**Problem details:** If a line in the records below contains the word "computer", copy it out.

**Exercise data:**
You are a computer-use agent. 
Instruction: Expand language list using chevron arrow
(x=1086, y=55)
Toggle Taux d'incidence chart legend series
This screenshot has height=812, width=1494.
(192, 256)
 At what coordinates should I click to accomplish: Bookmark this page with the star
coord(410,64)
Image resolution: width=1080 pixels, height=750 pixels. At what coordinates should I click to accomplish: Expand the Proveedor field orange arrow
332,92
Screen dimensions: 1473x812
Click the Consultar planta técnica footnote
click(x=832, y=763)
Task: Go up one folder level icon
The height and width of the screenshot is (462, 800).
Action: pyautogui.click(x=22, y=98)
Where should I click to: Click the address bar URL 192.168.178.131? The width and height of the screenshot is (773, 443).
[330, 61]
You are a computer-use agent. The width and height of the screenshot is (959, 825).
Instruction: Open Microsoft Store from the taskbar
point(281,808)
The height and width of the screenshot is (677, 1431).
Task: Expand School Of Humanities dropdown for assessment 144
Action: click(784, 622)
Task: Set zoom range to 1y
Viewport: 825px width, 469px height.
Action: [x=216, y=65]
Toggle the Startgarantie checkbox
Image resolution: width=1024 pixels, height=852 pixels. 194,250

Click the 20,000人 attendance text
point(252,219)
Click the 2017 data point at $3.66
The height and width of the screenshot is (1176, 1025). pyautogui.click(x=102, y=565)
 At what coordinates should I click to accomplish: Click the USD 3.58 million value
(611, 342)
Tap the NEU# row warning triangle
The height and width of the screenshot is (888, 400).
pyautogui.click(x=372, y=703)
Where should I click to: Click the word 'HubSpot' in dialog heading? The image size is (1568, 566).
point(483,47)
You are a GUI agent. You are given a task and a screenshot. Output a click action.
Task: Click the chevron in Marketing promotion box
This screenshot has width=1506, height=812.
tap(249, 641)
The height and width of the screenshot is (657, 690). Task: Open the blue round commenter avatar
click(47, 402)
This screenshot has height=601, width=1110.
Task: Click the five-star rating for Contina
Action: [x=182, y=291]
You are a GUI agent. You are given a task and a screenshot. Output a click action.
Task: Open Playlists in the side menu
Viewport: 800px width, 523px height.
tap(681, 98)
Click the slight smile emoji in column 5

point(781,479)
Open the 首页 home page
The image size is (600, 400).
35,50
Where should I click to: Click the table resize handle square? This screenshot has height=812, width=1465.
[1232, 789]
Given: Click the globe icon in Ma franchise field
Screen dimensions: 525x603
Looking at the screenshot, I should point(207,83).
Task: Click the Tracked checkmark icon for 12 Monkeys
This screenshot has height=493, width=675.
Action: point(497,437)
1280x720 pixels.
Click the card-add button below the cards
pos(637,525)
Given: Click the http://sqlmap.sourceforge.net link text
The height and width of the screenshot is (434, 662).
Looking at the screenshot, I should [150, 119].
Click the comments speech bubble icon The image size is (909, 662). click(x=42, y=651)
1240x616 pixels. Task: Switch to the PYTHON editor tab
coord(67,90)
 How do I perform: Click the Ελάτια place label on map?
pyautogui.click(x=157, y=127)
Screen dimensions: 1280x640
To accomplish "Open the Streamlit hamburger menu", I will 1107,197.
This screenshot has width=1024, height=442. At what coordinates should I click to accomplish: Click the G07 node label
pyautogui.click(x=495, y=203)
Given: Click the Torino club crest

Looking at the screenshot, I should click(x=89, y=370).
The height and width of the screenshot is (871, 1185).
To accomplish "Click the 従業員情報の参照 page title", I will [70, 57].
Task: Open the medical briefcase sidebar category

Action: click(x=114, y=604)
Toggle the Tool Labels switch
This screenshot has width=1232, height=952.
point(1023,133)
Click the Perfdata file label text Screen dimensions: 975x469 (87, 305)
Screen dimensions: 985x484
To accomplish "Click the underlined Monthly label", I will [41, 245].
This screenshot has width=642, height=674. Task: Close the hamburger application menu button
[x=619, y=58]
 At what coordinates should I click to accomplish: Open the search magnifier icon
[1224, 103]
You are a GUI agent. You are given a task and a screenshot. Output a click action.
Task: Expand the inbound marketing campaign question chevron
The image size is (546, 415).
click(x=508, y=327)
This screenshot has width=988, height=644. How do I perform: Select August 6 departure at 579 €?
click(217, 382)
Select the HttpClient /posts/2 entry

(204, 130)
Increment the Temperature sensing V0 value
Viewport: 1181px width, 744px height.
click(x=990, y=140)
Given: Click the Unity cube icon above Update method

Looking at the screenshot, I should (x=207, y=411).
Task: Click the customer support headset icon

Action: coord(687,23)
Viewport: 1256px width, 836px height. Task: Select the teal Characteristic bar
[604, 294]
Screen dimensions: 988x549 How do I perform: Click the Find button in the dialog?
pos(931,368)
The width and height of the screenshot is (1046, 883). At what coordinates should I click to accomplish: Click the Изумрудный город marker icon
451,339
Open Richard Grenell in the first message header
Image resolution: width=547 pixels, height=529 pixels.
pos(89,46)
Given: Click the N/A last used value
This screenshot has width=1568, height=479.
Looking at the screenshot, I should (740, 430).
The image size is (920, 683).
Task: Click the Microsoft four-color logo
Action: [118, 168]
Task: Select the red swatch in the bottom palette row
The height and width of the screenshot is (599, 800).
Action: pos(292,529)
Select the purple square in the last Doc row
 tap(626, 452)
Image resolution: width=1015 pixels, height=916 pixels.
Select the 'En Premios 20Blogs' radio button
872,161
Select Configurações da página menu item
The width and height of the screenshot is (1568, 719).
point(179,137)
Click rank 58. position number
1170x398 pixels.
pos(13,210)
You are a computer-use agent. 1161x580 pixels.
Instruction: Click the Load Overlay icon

**Task solution:**
You are a computer-use agent. 
You are a computer-use agent. The width and height of the screenshot is (959, 825).
You are a computer-use agent. 1161x580 pixels.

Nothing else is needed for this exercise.